Music fans have faced a string of disappointments and oddities in recent months that the music industry will eventually be glad to turn its back on.

Yet when the pandemic finally fades to black, I hope that not every experiment tested out by artists, songwriters, record labels and others over lockdown gets banished – because there have been a handful of developments that the business would be foolish to discard.

Whether it’s the breakthrough of livestreaming as a viable format or artists fostering more meaningful relationships with fans, quarantine has forced the music industry to think in genuinely new ways, and make smart money from doing so.

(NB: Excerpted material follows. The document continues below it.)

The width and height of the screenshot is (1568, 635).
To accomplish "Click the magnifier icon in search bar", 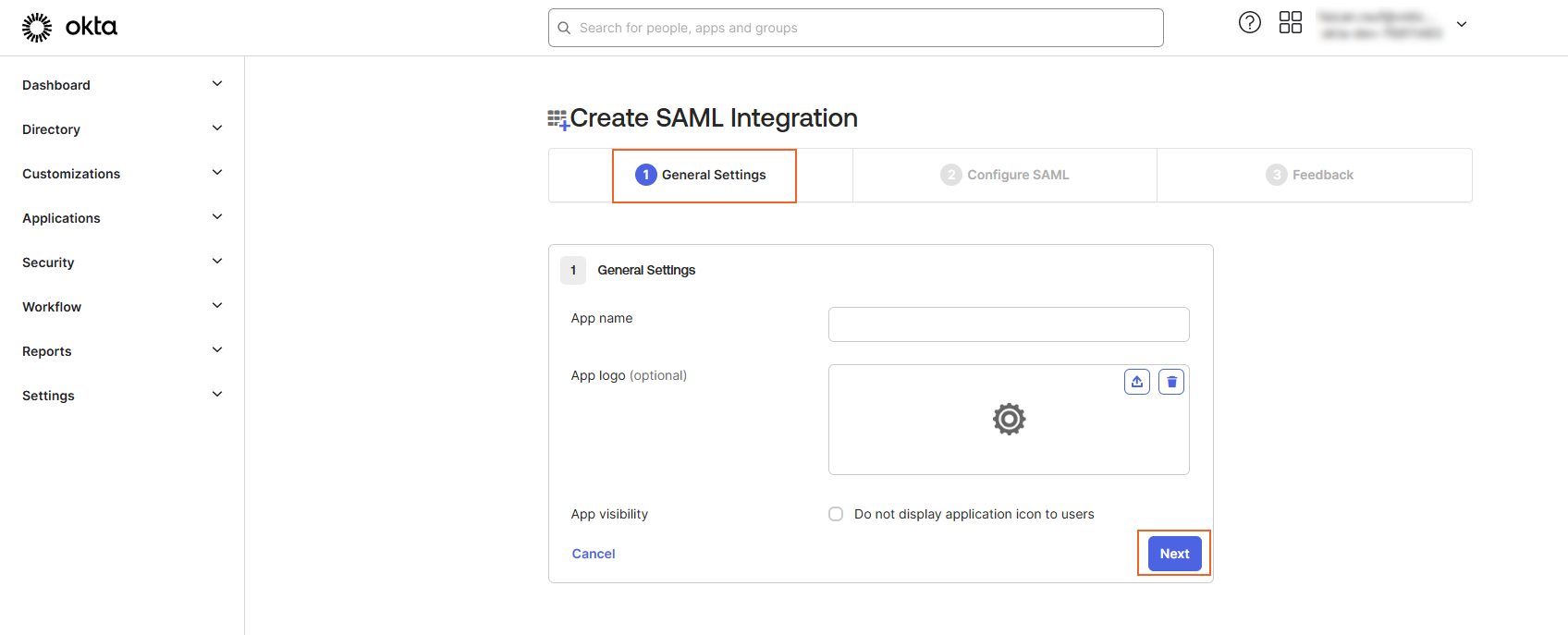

Here are three of the best new ideas.

ARTISTS BREAKING THE SHACKLES OF SOCIAL MEDIA — AND ASKING THEIR FANS TO PONY UP

In April, Spotify made a long-awaited move by launching its “Artist Fundraising Pick” feature. Designed to help alleviate the lack of touring income coming the way of artists, it enabled fans to donate additional money to acts on Spotify, via PayPal.Me and Cash App. The response, it’s fair to say, was somewhat underwhelming, with an average of just 77 clicks per “Pick.”

Yet when the pandemic finally fades to black, I hope that not every experiment tested out by artists, songwriters, record labels and others over lockdown gets banished — because there have been a handful of developments that the business would be foolish to discard

Despite the failure of “tipping” to take off on Spotify, quarantine has definitely changed the game in terms of artists directly monetizing their fanbases. I wrote for Rolling Stone in January about Neil Young’s success with his Archive – a direct subscription service offering digitized content from the past, plus live streams and hi-res audio of his catalog. It’s estimated that Young is earning some $600,000 per year direct from his fanbase via the project. Young recently announced that he’s spent $20,000 to remove the ability for fans to log in to his Archives via Facebook and Google. He did so on anti-corporate political grounds, but his leap away from relying on social media giants – and toward a relationship with paying fans unencumbered by FAANG – is a trend to watch.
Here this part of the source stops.